Das große Plus bei Célines "Reise" ist, dass seine Zuhörer mit Bildern, Eindrücken und Wahrnehmungen versorgt werden und nicht mit Thesen, Theorien und Manifesten – und dies gilt in gleicher Weise für die ambitionierte, kluge Hörspieladaption von Michael Farin ("Der Totmacher", "Rosa - Die Akte Rosa Peham") und Ulrich Lampen ("Combray", "Der Zauberberg"). Dafür sorgt die Musik von Zeitblom ebenso wie die herausragenden Qualitäten der Sprecher um Felix und Florian von Manteuffel, Rainer Bock, Jens Harzer, Katharina Schubert und Marina Galic. Ob die Lust an diesem langen Hörspiel auch etwas mit Nihilismus zu tun hat, wäre zu klären.

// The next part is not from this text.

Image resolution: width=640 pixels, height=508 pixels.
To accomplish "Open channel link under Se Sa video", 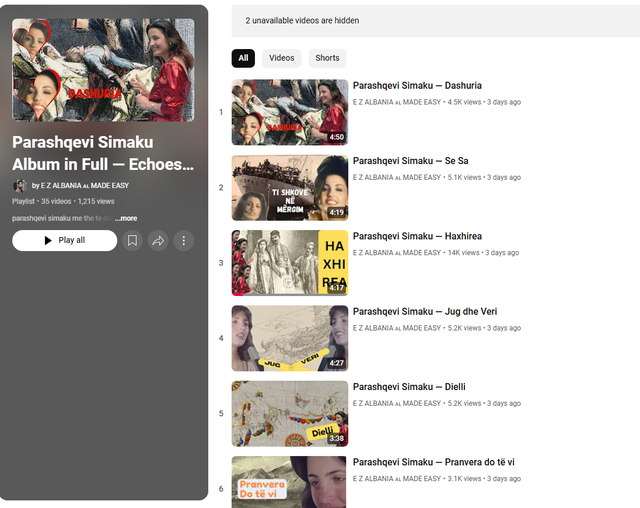I will [396, 178].
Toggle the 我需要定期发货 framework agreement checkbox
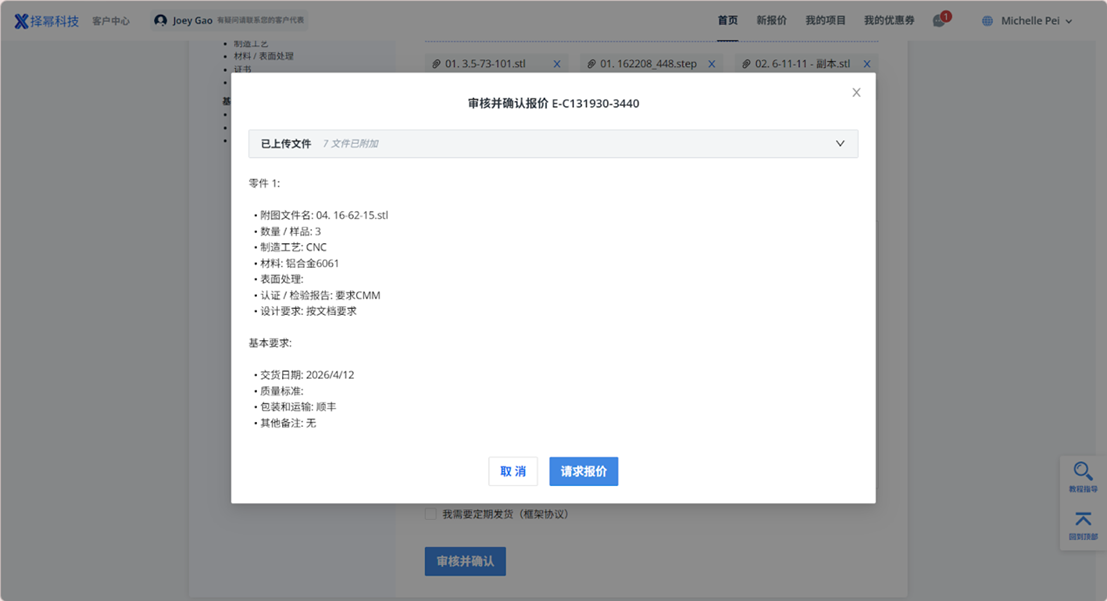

"Reise ans Ende der Nacht", dieser wilde Aufschrei von 1932 und wütende Rundumschlag gegen die Verkommenheit und Gleichgültigkeit einer Welt, die ihre Rechnungen auf Kosten der Armen und Verlierer begleicht, trifft auch auf die nicht wesentlich anders funktionierende Welt von heute zu, in der Profit alles, das Individuum laterale Manövriermasse ist. Nach dem Ende der Nacht bleibt es wohl auch ohne Klimakatastrophe finster. Für das Chaos Mensch scheint das Licht der Hoffnung zu verlöschen. [gw: @@@@]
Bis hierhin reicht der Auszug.